As far as I know there is no precedent for the wife of the king of the UK not being given the style and title of Queen.
It has caused problems every time a princess became queen to know what title her husband should be given, as the rule is that women take their husband's rank and style. This cannot apply to a queen who reigns in her own right.
Mary Tudor's husband Phillip, was known as King Phillip He was king of Spain. Mary Steward (Mary queen of Scots) was prepared to confer the title of King on her first husband, the Dauphin of France, but the Scottish nobles who attended the wedding conveniently forgot to bring the crown matrimonial with them to Paris. By the time that scatter-brained young woman married Lord Darnley, she had realised that Scotland wasn't keen on the queen's husband being styled king.
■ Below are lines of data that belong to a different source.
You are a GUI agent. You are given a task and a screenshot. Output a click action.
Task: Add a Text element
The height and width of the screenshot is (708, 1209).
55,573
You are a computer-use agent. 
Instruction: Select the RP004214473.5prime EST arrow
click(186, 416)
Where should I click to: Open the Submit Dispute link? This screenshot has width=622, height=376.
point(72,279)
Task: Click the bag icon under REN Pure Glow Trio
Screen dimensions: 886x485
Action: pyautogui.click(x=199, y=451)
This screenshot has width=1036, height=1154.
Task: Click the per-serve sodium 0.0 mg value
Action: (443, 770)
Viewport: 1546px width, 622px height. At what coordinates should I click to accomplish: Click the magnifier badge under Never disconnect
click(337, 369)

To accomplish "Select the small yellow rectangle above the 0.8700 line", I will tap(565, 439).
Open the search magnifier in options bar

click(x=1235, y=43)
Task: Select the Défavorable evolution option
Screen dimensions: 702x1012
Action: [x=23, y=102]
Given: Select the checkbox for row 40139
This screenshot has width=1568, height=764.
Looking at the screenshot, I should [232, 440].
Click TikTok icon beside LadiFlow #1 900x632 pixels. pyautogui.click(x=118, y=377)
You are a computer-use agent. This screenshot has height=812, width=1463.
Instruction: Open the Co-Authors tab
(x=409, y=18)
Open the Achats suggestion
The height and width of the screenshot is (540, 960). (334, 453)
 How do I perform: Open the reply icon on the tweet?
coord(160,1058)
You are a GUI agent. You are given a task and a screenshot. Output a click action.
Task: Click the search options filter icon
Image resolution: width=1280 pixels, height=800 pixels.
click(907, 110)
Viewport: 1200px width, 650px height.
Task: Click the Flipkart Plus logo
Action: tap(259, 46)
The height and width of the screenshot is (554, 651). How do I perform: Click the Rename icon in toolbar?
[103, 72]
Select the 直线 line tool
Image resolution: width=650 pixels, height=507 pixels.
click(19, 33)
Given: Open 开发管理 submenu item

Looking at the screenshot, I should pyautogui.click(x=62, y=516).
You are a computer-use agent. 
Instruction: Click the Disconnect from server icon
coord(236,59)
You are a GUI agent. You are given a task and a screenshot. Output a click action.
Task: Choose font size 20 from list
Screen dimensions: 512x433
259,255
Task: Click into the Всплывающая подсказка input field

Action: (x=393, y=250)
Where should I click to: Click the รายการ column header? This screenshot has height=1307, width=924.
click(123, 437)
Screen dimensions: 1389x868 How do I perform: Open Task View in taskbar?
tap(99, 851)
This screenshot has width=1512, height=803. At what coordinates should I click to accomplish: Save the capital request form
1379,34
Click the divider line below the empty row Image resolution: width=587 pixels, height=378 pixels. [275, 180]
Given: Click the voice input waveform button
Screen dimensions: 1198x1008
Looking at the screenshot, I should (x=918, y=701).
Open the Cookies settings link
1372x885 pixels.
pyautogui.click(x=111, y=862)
If Camilla is still a practising Catholic, it was said that that was the reason Charles could not marry her instead of Diana, then there is a constitutional impediment to her being styled Queen - which disappears if she is formally recognised as a member of the Church of England, and she might even get away with proclaiming herself a member of the Church of Scotland. Princess Anne, doubtless remembering the Princess Margaret could not marry the man she wanted because he was divorced, married for the second time in the Kirk (in or near Balmoral) if I remember rightly. The Presbyterian church of Scotland being less rigid about second marriages than the old fashioned amongst the clergy of the C of E.
We'll have to wait and see, won't we, if the present queen is as long-lived as her mother, Charles may well die before his mother, as women do tend to live longer than men, although Prince Phillip is still in the land of the living, so Charles is probably genetically programmed to live to a ripe old age.